Too bad you can’t put toothpaste back into the tube….
and ONCE the Feds start spying on the citizens, that is NOT going to stop either…..
——————————————————————————-
Obama’s Director for National Intelligence, James Clapper, has declassified new documents that reveal how the NSA was first given the green light to start collecting bulk communication data in the hunt for Al-Qaeda terrorists after 9/11.
President Barack Obama’s administration has for the first time publicly confirmed “the existence of collection activities authorized by President George W. Bush,” such as bulk amounts of Internet and phone metadata, as part of the “Terrorist Surveillance Program” (TSP).
The disclosures are part of Washington’s campaign to justify the NSA’s surveillance activities, following massive leaks to the media about the classified programs by former NSA contractor Edward Snowden.
Clapper explained on Saturday that President George W. Bush first authorized the spying in October 2001, just weeks after the September 11 attacks.
justagurl – Obama could pull the plug.

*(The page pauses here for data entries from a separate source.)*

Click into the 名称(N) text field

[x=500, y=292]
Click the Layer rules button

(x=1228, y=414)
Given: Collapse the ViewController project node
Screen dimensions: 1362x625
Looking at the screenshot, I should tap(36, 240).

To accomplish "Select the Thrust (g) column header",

He has the power.
WE liberals told you Right Wing that when the shoe of the Patriot Act was going to be on the other foot, that you would NOT like it…..
WE were told to shut up, we want to be secure….

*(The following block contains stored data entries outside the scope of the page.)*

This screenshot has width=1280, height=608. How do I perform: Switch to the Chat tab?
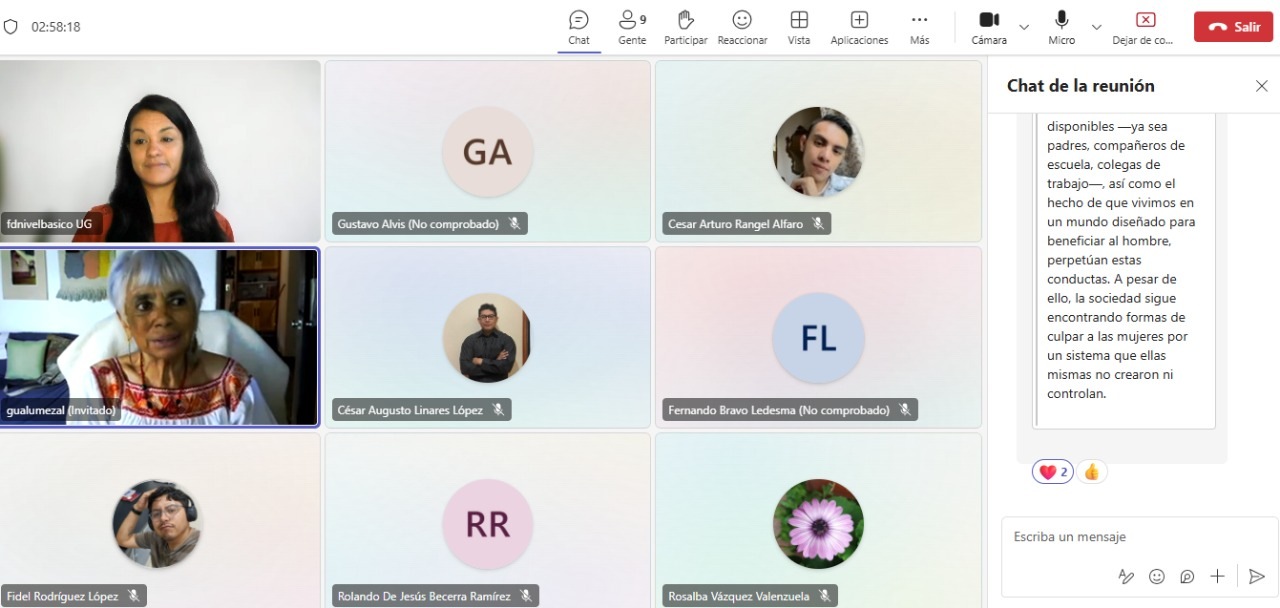579,27
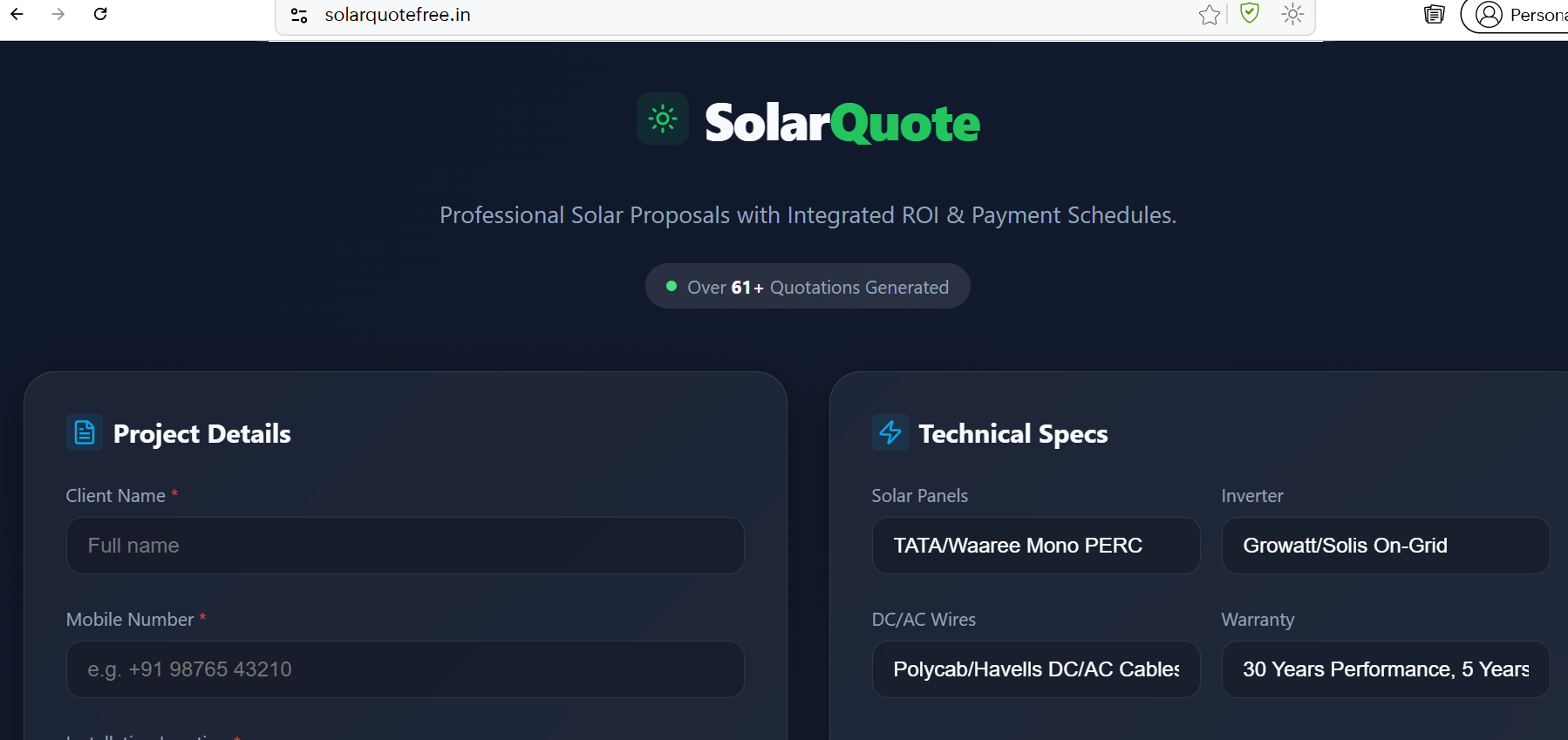This screenshot has height=740, width=1568.
Task: Open the DC/AC Wires dropdown
Action: (x=1035, y=669)
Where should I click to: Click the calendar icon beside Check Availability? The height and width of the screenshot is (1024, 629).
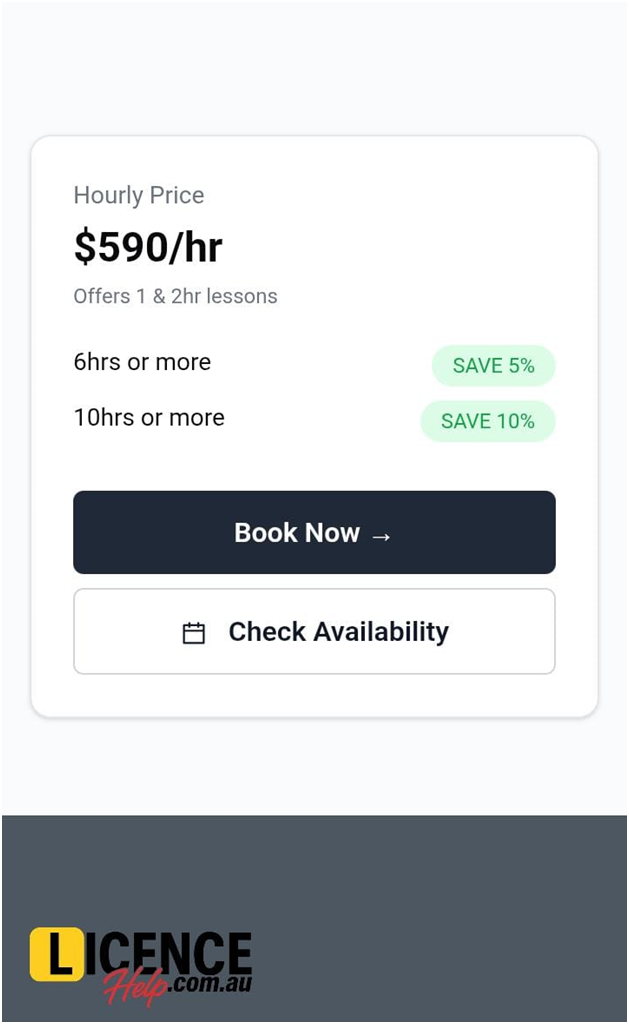click(x=194, y=633)
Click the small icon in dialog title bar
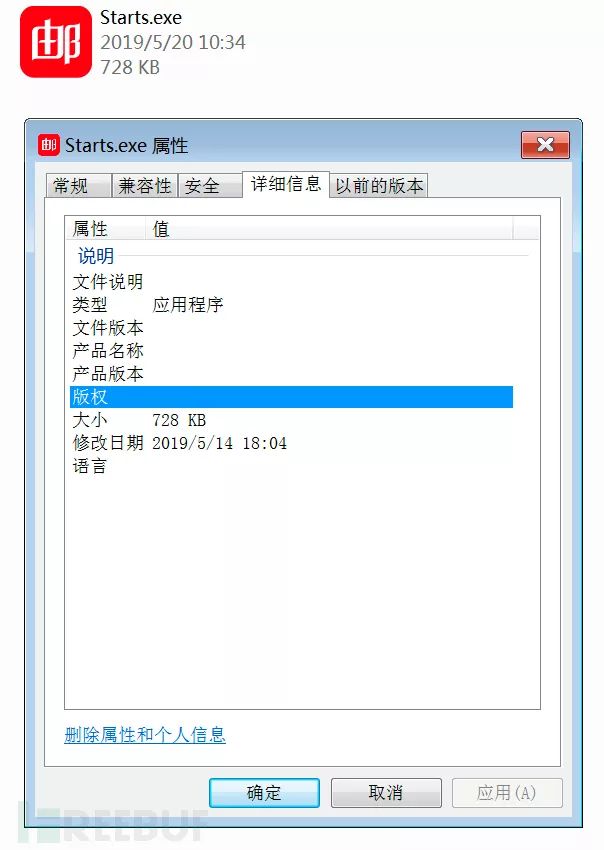The width and height of the screenshot is (604, 850). (x=48, y=145)

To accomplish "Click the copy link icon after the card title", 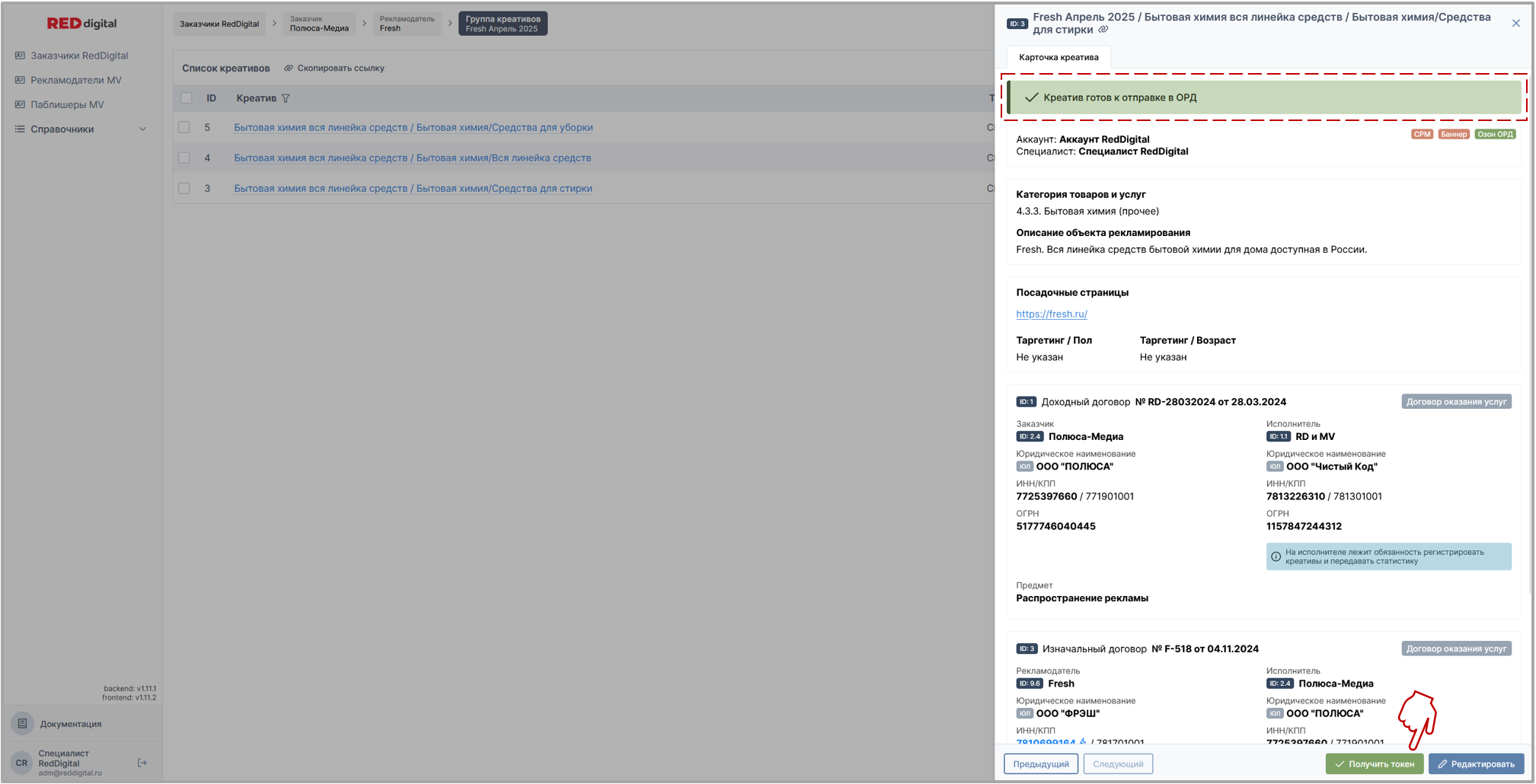I will pos(1103,30).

Of course I don’t like this, However, It is silly to think that it would be any different under any other president is fooling themselves…..
and PLEASE let’s stop pretending that Obama started this mess.
justagurl – I don’t pretend that Obama started it, but he is in charge of the mess now and he owns it.
Karen S: “Even Liberal representatives cannot ignore the displeasure of a majority of their constituents.”
Of course they can and they frequently DO with, unfortunately, the same frequency that Conservative representatives do.
kraaken – well, they give lip service to the constituents and them screw them over until it is time to get elected again. John McCain is a perfect example although he is really a RINO.
Thanks Bob !
So many great comments here….Justice Holmes, Karen, and others. It is sad that this story was not the headliner on the major networks’ evening news broadcasts. And, to add to the discussion of talking to our elected reps…..no evidence that it will make one shred of difference. I have personally written, emailed, and visited my congresspeople and am left feeling that I was, at best, dismissed. So what can We The People actually do about this? Our options at the poll booths do not seem to offer a solution. Is there a brave attorney out there willing to take a massive “class action” type of lawsuit on behalf of us little guys and find a creative way to actually get it heard? This post brings awareness to the masses….which is needed….and a few others have bravely written articles and texts but I would venture to guess that most people still don’t realize this is going on. And if they do find out….what solution is there to affect change? I apologize but I am teetering on the brink of despair and hopelessness when it comes to our government. As Cody says above….I weep for my country.
wellcallmecrazy – I think only the plaintiffs can do something about it legally. The DOJ is out of hand lately because of its leadership and the leader of its leadership. You would think that progressives and liberals would be up in arms and storming the White House over this, but since their guy is in office, they are going to take one for the team.